From: Kyle Meyer <kyle.meyer@hpe.com>
To: "Zhuo, Qiuxu" <qiuxu.zhuo@intel.com>
Cc: "Luck, Tony" <tony.luck@intel.com>, "bp@alien8.de" <bp@alien8.de>,
"james.morse@arm.com" <james.morse@arm.com>,
"mchehab@kernel.org" <mchehab@kernel.org>,
"rric@kernel.org" <rric@kernel.org>,
"linux-edac@vger.kernel.org" <linux-edac@vger.kernel.org>,
"linux-kernel@vger.kernel.org" <linux-kernel@vger.kernel.org>
Subject: Re: [PATCH] EDAC/{i10nm,skx,skx_common}: Support multiple clumps
Date: Thu, 5 Dec 2024 20:33:30 -0600 [thread overview]
Message-ID: <Z1Jieg7ACUMZLsF-@hpe.com> (raw)

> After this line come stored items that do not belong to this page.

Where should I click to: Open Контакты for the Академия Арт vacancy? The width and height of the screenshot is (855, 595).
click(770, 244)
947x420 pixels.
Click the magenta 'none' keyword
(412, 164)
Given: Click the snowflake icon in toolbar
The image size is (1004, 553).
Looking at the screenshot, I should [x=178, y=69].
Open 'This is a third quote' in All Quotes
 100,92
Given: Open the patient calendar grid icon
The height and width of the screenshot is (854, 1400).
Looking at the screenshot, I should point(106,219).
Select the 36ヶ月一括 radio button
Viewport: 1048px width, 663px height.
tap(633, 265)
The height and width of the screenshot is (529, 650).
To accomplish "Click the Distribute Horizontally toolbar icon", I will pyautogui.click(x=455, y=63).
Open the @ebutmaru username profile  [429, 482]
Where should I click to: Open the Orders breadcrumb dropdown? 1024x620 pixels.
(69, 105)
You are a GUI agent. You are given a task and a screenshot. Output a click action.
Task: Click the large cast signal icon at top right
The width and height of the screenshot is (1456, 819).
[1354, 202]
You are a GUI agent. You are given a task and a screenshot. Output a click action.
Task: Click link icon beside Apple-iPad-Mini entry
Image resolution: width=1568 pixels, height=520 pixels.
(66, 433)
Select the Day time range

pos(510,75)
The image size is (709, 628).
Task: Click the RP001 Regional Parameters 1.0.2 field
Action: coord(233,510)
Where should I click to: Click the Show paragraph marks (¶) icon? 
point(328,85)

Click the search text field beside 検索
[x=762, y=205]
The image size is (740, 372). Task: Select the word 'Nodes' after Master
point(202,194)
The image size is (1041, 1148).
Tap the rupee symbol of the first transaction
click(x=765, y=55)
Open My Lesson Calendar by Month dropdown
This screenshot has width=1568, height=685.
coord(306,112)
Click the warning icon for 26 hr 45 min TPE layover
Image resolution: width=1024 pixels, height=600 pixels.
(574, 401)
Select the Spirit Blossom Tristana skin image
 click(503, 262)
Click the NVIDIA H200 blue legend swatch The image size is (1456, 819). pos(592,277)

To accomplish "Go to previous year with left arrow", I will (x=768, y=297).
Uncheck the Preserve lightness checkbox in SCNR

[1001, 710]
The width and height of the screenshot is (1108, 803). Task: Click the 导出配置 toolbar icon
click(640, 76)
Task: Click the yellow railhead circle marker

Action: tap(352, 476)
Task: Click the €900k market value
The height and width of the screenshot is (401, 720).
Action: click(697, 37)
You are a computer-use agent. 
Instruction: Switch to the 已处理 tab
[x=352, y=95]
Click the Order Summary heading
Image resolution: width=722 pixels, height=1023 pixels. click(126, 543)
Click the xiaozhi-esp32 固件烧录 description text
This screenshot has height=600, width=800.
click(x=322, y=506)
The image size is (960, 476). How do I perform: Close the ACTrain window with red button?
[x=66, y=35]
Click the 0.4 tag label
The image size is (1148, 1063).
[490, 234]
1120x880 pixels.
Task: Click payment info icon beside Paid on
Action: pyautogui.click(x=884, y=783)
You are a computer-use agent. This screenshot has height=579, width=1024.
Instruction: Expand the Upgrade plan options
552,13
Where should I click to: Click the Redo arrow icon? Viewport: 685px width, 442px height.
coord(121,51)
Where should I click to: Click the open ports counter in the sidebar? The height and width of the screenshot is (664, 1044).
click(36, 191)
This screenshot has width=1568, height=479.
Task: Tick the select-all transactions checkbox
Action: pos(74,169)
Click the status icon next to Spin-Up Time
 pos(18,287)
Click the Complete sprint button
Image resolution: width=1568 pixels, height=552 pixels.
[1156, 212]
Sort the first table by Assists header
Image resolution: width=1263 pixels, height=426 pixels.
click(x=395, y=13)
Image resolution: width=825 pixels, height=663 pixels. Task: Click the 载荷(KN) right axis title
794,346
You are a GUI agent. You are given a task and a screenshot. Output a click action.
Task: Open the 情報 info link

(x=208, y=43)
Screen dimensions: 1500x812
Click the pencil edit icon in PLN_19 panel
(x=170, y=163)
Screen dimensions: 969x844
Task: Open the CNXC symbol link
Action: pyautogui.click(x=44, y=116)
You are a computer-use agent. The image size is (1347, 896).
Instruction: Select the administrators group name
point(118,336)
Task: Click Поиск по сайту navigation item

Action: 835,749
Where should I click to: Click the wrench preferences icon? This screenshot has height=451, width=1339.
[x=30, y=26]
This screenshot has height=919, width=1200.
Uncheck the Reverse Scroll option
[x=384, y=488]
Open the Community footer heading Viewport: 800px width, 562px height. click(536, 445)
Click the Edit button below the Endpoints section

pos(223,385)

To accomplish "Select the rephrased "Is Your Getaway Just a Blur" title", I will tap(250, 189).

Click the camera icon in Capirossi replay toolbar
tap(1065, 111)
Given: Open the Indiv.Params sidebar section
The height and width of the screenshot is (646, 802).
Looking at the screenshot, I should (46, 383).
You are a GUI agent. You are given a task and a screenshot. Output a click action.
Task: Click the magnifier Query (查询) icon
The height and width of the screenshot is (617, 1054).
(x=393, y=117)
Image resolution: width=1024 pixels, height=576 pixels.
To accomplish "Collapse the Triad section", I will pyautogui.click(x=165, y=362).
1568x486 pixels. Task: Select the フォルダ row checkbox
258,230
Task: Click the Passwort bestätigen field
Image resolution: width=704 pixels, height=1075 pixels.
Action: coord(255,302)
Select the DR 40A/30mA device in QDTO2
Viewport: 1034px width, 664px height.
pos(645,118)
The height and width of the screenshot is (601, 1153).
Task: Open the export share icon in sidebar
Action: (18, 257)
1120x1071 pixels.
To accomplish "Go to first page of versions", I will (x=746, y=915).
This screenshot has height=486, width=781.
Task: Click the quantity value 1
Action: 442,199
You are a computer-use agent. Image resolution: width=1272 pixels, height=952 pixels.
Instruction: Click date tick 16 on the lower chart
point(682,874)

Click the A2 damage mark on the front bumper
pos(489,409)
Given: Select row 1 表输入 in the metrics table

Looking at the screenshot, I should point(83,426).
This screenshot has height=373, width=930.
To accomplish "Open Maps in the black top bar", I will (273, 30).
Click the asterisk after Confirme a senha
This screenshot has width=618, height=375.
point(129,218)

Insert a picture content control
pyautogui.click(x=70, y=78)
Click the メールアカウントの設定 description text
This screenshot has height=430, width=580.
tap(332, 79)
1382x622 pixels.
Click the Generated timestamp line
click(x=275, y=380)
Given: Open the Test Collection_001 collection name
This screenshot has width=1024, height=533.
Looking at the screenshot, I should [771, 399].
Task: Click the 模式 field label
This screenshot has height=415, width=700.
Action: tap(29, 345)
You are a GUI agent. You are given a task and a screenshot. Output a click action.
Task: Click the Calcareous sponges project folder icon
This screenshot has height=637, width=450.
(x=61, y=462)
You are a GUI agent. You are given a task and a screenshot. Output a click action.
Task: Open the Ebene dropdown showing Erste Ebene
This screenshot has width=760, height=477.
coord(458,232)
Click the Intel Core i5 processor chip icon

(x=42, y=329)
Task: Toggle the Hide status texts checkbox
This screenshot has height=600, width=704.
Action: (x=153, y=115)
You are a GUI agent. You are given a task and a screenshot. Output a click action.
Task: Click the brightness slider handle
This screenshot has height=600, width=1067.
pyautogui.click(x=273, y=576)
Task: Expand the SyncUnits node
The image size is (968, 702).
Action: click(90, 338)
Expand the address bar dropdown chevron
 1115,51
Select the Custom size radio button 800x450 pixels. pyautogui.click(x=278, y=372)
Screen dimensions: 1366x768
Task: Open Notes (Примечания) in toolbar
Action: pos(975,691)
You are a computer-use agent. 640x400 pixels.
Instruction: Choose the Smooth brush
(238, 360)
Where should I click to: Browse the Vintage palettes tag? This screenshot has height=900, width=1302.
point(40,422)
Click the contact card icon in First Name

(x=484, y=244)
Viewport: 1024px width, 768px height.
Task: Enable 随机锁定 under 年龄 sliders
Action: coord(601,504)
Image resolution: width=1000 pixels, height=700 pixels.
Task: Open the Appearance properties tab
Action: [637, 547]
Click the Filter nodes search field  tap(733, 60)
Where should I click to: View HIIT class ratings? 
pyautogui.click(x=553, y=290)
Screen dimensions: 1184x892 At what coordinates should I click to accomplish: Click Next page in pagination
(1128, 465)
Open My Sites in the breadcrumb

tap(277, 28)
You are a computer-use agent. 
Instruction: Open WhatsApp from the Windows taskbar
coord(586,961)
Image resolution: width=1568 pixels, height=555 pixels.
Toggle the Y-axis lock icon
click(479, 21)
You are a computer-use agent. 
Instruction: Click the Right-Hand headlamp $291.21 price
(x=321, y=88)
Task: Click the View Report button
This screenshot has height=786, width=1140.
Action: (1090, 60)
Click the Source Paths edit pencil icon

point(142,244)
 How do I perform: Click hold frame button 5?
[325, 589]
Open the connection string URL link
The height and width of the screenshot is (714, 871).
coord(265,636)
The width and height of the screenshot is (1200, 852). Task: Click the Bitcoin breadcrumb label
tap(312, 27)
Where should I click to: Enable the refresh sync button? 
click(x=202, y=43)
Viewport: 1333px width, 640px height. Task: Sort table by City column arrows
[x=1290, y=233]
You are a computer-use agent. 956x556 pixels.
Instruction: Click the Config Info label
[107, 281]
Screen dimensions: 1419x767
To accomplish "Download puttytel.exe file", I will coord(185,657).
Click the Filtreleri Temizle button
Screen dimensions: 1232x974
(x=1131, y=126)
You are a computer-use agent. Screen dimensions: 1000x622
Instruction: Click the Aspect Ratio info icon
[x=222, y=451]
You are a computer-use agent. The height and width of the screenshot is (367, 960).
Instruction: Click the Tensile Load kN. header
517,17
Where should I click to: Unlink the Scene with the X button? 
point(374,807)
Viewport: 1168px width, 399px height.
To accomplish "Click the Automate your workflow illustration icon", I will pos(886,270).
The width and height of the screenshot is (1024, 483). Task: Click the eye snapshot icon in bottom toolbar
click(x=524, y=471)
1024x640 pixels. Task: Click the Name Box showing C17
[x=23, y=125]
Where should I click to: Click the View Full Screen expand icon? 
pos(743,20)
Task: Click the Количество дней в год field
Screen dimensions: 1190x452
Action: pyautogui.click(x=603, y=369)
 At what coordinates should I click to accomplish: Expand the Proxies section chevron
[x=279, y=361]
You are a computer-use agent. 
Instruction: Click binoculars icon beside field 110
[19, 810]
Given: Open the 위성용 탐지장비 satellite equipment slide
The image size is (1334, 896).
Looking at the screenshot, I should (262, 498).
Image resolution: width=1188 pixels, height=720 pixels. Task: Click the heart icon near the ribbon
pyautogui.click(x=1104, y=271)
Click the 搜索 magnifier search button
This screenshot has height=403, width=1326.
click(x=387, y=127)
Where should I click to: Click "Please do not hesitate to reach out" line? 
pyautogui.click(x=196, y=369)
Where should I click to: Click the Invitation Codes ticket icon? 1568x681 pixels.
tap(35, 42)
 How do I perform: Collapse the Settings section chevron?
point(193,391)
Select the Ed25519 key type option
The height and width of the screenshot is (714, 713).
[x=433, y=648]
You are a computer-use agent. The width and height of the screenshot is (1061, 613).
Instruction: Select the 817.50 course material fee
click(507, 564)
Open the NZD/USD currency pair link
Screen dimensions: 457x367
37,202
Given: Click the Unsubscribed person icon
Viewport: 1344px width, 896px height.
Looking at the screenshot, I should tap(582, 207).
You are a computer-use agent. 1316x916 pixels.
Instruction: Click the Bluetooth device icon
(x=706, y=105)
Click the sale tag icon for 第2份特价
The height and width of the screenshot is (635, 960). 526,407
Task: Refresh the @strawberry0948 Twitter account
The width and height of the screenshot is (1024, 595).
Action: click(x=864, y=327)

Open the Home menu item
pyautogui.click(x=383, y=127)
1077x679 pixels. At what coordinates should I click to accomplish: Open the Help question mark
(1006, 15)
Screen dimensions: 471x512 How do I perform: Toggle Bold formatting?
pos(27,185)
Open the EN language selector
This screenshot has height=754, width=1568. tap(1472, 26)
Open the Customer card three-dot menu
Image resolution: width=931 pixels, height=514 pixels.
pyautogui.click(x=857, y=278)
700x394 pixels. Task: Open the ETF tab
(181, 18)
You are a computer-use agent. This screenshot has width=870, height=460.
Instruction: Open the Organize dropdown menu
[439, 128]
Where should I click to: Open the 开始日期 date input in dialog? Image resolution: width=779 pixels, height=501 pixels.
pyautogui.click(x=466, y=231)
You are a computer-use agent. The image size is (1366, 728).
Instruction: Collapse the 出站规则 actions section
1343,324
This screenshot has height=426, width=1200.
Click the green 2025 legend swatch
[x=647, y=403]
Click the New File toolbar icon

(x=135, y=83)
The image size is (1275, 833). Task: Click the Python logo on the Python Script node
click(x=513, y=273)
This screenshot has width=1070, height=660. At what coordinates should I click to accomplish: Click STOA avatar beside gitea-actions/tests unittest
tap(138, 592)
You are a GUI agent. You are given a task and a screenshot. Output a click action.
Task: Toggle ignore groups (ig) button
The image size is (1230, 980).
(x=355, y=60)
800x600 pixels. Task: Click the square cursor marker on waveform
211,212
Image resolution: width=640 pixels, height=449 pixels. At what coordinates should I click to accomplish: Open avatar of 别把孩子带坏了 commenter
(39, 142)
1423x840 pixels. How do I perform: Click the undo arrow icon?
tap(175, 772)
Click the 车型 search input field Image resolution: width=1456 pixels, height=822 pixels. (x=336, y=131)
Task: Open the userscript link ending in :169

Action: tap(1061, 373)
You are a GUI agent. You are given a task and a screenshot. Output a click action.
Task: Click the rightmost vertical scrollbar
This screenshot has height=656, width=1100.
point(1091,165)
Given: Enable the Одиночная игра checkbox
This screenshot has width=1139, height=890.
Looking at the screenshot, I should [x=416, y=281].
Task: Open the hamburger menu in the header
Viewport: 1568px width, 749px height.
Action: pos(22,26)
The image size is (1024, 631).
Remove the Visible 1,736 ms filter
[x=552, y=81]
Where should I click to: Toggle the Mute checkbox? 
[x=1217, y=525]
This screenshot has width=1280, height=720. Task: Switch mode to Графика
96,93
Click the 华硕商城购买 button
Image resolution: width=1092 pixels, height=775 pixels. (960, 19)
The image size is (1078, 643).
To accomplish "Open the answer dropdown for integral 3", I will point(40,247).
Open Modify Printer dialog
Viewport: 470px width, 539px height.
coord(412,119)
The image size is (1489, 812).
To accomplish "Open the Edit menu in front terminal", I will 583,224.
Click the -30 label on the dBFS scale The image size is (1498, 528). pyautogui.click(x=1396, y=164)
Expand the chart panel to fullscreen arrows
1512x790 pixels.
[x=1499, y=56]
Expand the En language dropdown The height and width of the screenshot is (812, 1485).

In-Reply-To: <CY8PR11MB7134E24098C6E16E43C57EAA89312@CY8PR11MB7134.namprd11.prod.outlook.com>
On Fri, Dec 06, 2024 at 01:26:12AM +0000, Zhuo, Qiuxu wrote:
> > From: Kyle Meyer <kyle.meyer@hpe.com>
> > Sent: Friday, December 6, 2024 8:57 AM
> > To: Luck, Tony <tony.luck@intel.com>
> > Cc: bp@alien8.de; james.morse@arm.com; mchehab@kernel.org;
> > rric@kernel.org; linux-edac@vger.kernel.org; linux-kernel@vger.kernel.org
> > Subject: Re: [PATCH] EDAC/{i10nm,skx,skx_common}: Support multiple
> > clumps
> >
> > On Thu, Dec 05, 2024 at 03:57:55PM -0800, Luck, Tony wrote:
> > > > +int skx_get_src_id(struct skx_dev *d, int off, u8 *id) { #ifdef
> > > > +CONFIG_NUMA
> > > > + return skx_get_pkg_id(d, id);
> > > > +#else
> > > > + u32 reg;
> > > > +
> > > > + if (pci_read_config_dword(d->util_all, off, ®)) {
> > > > + skx_printk(KERN_ERR, "Failed to read src id\n");
> > > > + return -ENODEV;
> > > > + }
> > > > +
> > > > + *id = GET_BITFIELD(reg, 12, 14);
> > > > + return 0;
> > > > +#endif
> > >
> > > Doh ... I alwasy forget about IS_ENABLED(). This can be written:
> > >
> > >
> > > int skx_get_src_id(struct skx_dev *d, int off, u8 *id) {
> > > u32 reg;
> > >
> > > if (IS_ENABLED(CONFIG_NUMA))
> > > return skx_get_pkg_id(d, id);
> > >
> > > if (pci_read_config_dword(d->util_all, off, ®)) {
> > > skx_printk(KERN_ERR, "Failed to read src id\n");
> > > return -ENODEV;
> > > }
> > >
> > > *id = GET_BITFIELD(reg, 12, 14);
> > > return 0;
> > > }
> >
> > Looks good.
> >
> > > 1) Does this work? I tried on a non-clumpy system that is NUMA.
> >
> > Yes, I just tested this on a Sapphire Rapids system with multiple UPI domains.
> >
> > > 2) Is it better (assuming #fidef factored off into a .h file)?
> >
> > IMO, yes, but there's one subtle difference. EDAC will not load on systems that
> > have a single UPI domain when CONFIG_NUMA is enabled but numa=off,
> > because
> > pcibus_to_node() in skx_get_pkg_id() will return NUMA_NO_NODE (-1). Is
> > that a case that we need to worry about?
>
> I think we need to make the EDAC load/work even in this case.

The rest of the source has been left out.